University of Detroit Mercy School of Dentistry (DDS) Dentistry Interview — Format, Questions & Prep Tips
The University of Detroit Mercy School of Dentistry awards the DDS and is a private, Catholic dental school in the Jesuit and Mercy tradition, located in Detroit, Michigan. Its mission is explicitly rooted in service and social justice — educating compassionate dentists who are committed to caring for the underserved and to the dignity of every patient. It is one of the largest oral-health-care providers in the region and treats a high volume of patients who face significant barriers to dental care.
Applications are made through ADEA AADSAS and the DAT (Dental Admission Test) is required. As a private, mission-driven school, Detroit Mercy does not apply a formal in-state residency preference; instead it recruits applicants from many backgrounds who genuinely share its commitment to service, social justice, and care for the underserved.
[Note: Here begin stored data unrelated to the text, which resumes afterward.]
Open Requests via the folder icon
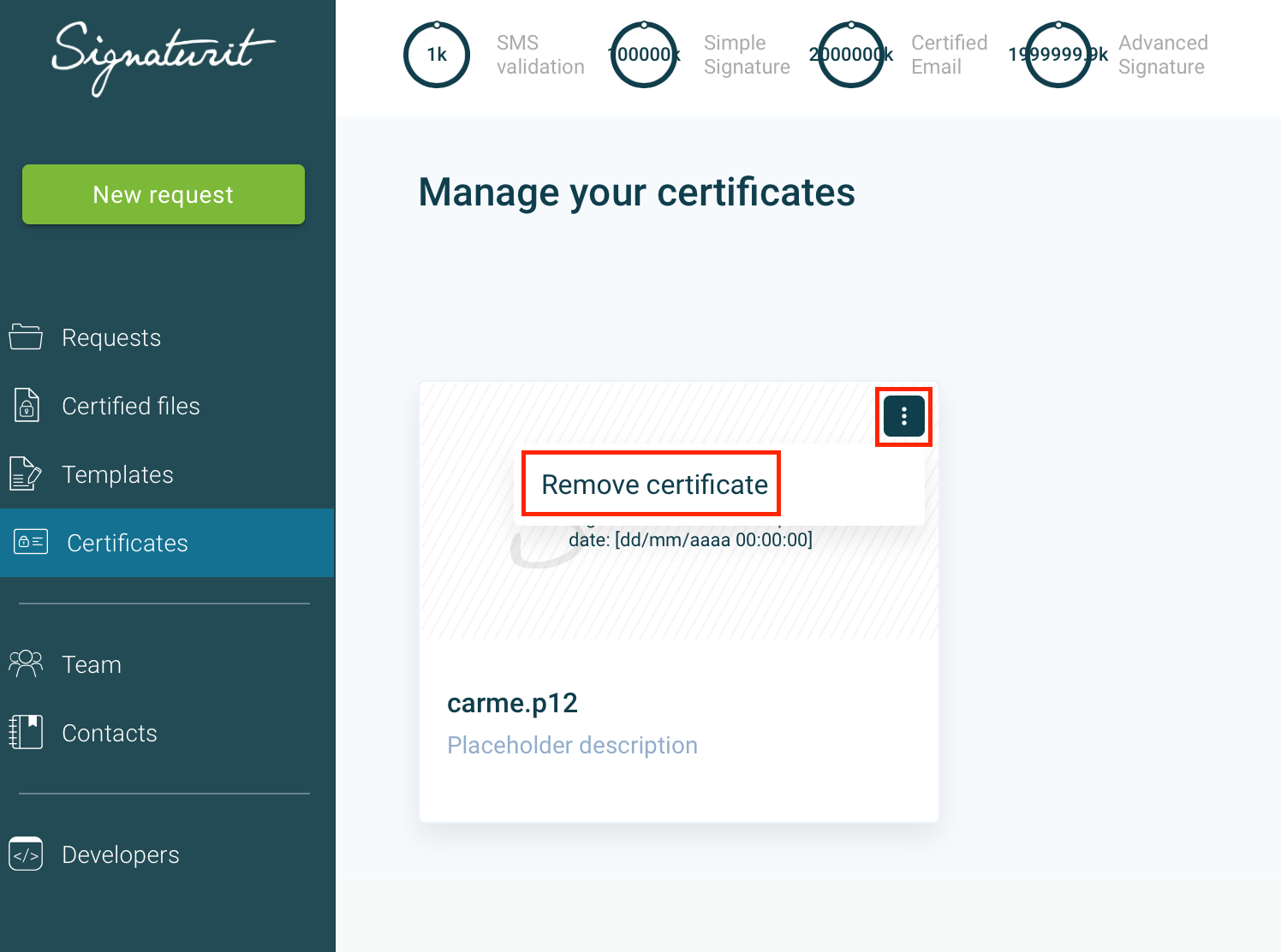Screen dimensions: 1281x952 tap(26, 337)
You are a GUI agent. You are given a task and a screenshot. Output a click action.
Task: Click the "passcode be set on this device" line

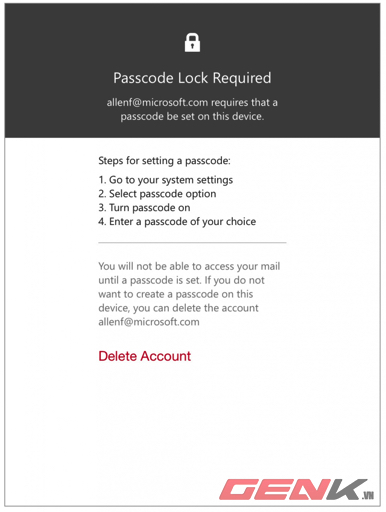pyautogui.click(x=192, y=117)
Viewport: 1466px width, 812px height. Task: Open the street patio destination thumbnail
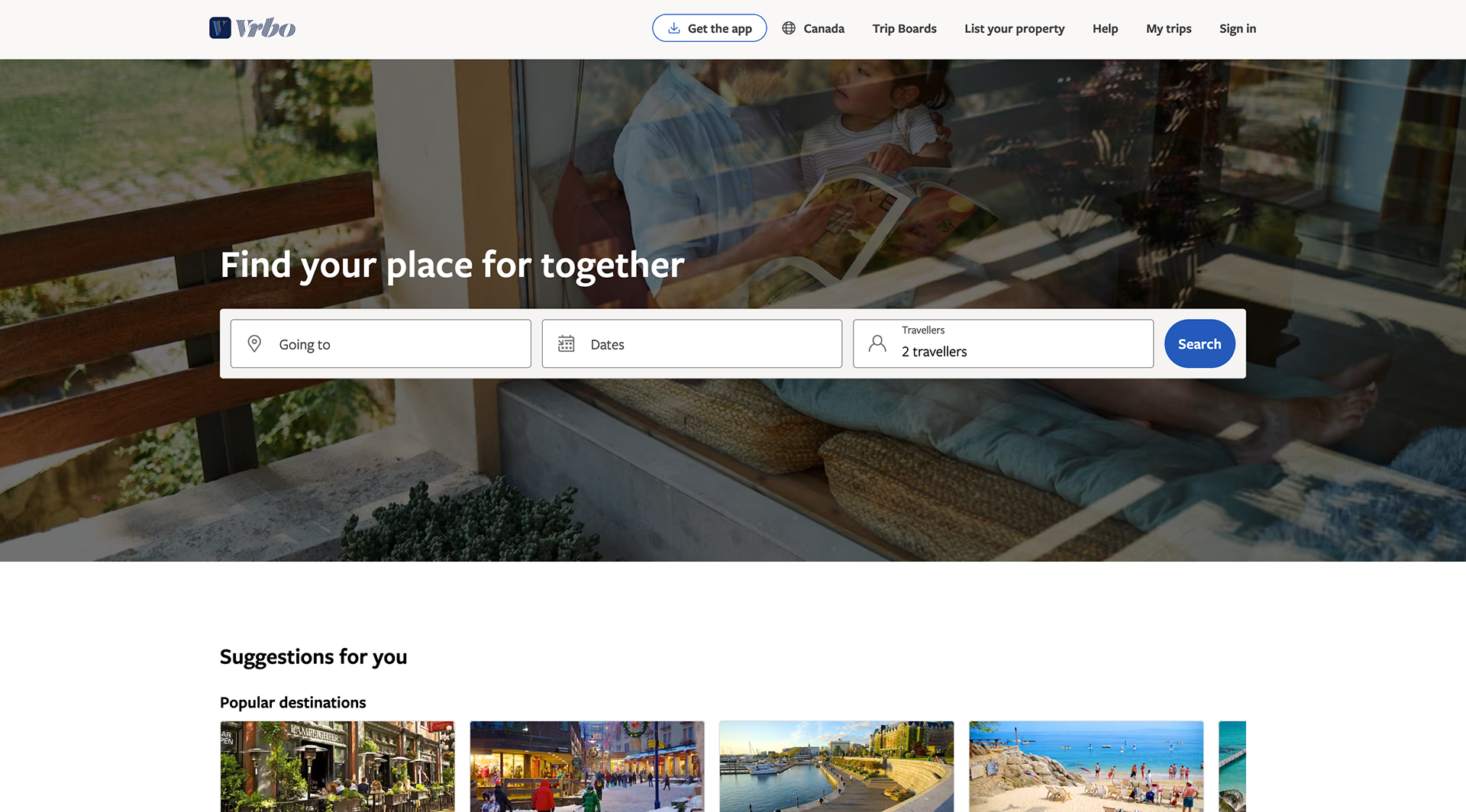pos(337,766)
The interview is strongly values-aligned. Interviewers look for authentic motivation for dentistry over medicine, evidence of manual dexterity and how it was developed, and — above all — a real, demonstrated commitment to serving vulnerable communities and to the Jesuit-Mercy values of compassion, justice, and service to the whole person. Understanding Detroit's oral-health-access landscape and Detroit Mercy's mission is essential for a convincing performance.
Key Facts at a Glance
- Degree awarded
- DDS (4-year predoctoral program)
- Annual DDS class size
- ~110 (figures vary by cycle)
- Application system
- ADEA AADSAS primary + Detroit Mercy supplemental
- DAT required
- Yes — Dental Admission Test
- Interview format
- Traditional faculty/admissions panel and one-on-one sessions
- Location & mission
- Detroit, MI — private, Catholic (Jesuit & Mercy); service to the underserved
Interview Format
- On-campus interview day with one-on-one and/or panel sessions involving faculty and the admissions committee; typically a half-day commitment.
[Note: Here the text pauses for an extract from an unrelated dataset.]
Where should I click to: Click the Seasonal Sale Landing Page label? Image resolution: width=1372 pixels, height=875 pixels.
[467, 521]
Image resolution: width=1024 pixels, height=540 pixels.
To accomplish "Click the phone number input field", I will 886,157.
- Conversational, file-aware format that probes motivation, service commitment, and manual dexterity rather than running timed MMI stations.
- Strong emphasis on mission fit — interviewers explicitly explore your alignment with Jesuit-Mercy values of service, social justice, and care for the underserved.
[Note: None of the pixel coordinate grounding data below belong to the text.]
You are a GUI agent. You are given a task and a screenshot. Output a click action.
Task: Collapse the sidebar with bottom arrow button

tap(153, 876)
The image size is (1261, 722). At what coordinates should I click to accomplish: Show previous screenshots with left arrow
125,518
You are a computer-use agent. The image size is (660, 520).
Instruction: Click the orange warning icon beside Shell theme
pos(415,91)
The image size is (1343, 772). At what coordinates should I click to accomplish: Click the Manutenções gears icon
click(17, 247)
- Tour of the dental school's patient-care clinics and simulation facilities, which serve a high volume of underserved patients.
- Opportunities to meet current DDS students and learn about service learning and community outreach.
- Decisions issued after the interview within the AADSAS cycle.
Sample Interview Questions
Detroit Mercy is a Catholic, Jesuit and Mercy institution with a service-to-the-underserved mission. What draws you to this school specifically, and how does its mission resonate with you?
This is close to a litmus test for fit. You do not need to be Catholic, but you must show genuine understanding of the Jesuit-Mercy values — service, social justice, care for the whole person — and connect them authentically to your own motivation. Generic 'I want to help people' answers fall flat.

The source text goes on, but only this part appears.